* [WORK INSTRUCTION A]: Please retype the Copilot prompt-flow page word for word, everything from "1. Secure prompt" down to "the same project.".
* [WORK INSTRUCTION B]: According to the Copilot prompt-flow page, where is the proxy server hosted?
* [WORK INSTRUCTION C]:
For each statement, say whether the Copilot prompt-flow page agrees (yes or no), and quote the words that decide it.
(i) The user prompt is sent over HTTPS.
(ii) The prompt goes to the proxy server before any context is gathered.
(iii) Copilot filters out personal data such as addresses.

---------- SELECTED TEXT ----------

GitHub Copilot user prompt process flow
In this unit, we'll break down how GitHub Copilot turns your prompts into smart, usable code. Generally, GitHub Copilot receives prompts and returns code suggestions or responses in its data flow. This process suggests an inbound and outbound flow.
Inbound flow:
Let's walk through all the steps Copilot takes to process a user's prompt into a code suggestion.
1. Secure prompt transmission and context gathering
The process begins with the secure transmission of the user prompt over HTTPS. This ensures that your natural language comment is sent to GitHub Copilot's servers securely and confidentially, protecting sensitive information.
GitHub Copilot securely receives the user prompt, which could be a Copilot chat or a natural language comment provided by you within your code.
Simultaneously, Copilot collects context details:
- Code before and after the cursor position, which helps it understand the immediate context of the prompt.
- Filename and type of the file being edited, allowing it to tailor code suggestions to the specific file type.
- Information about adjacent open tabs, ensuring that the generated code aligns with other code segments in the same project.
- Information on project structure and file paths
- Information on programming languages and frameworks
- Pre-processing using Fill-in-the-Middle (FIM) technique to consider both the preceding and following code context, effectively expanding the model's understanding allowing Copilot to generate more accurate and relevant code suggestions by leveraging a broader context.
These steps translate the user's high-level request into a concrete coding task.
2. Proxy filter
Once the context is gathered and the prompt is built, it passes securely to a proxy server hosted in a GitHub-owned Microsoft Azure tenant. The proxy filters traffic, blocking attempts to hack the prompt or manipulate the system into revealing details about how the model generates code suggestions.
3. Toxicity filtering
Copilot incorporates content filtering mechanisms before proceeding with intent extraction and code generation, to ensure that the generated code and responses don't include or promote:
- Hate speech and inappropriate content: Copilot employs algorithms to detect and prevent the intake of hate speech, offensive language, or inappropriate content that could be harmful or offensive.
- Personal data: Copilot actively filters out any personal data, such as names, addresses, or identification numbers, to protect user privacy and data security.

---------- COLLECTED DATA ----------

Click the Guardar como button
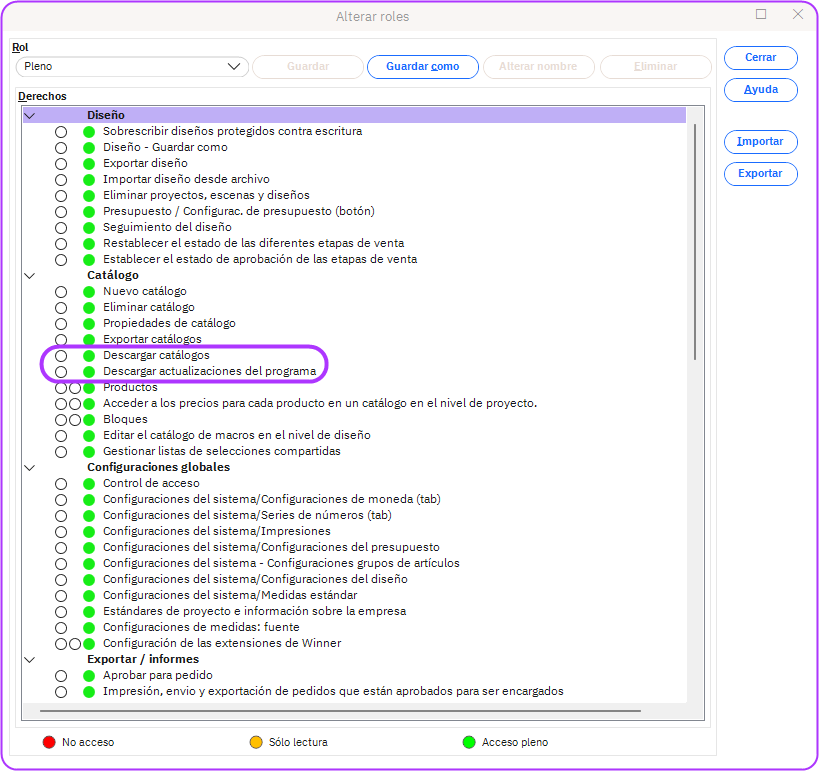 pos(422,67)
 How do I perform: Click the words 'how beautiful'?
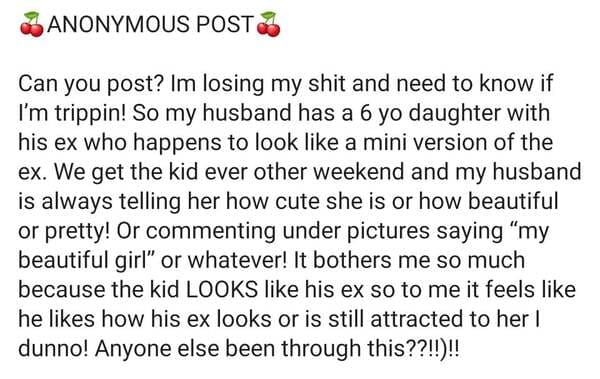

----------

* [ANSWER AREA A]:
1. Secure prompt transmission and context gathering
The process begins with the secure transmission of the user prompt over HTTPS. This ensures that your natural language comment is sent to GitHub Copilot's servers securely and confidentially, protecting sensitive information.
GitHub Copilot securely receives the user prompt, which could be a Copilot chat or a natural language comment provided by you within your code.
Simultaneously, Copilot collects context details:
- Code before and after the cursor position, which helps it understand the immediate context of the prompt.
- Filename and type of the file being edited, allowing it to tailor code suggestions to the specific file type.
- Information about adjacent open tabs, ensuring that the generated code aligns with other code segments in the same project.

* [ANSWER AREA B]: In a GitHub-owned Microsoft Azure tenant.

* [ANSWER AREA C]:
(i) Yes: "The process begins with the secure transmission of the user prompt over HTTPS."
(ii) No: "Once the context is gathered and the prompt is built, it passes securely to a proxy server"
(iii) Yes: "Copilot actively filters out any personal data, such as names, addresses, or identification numbers"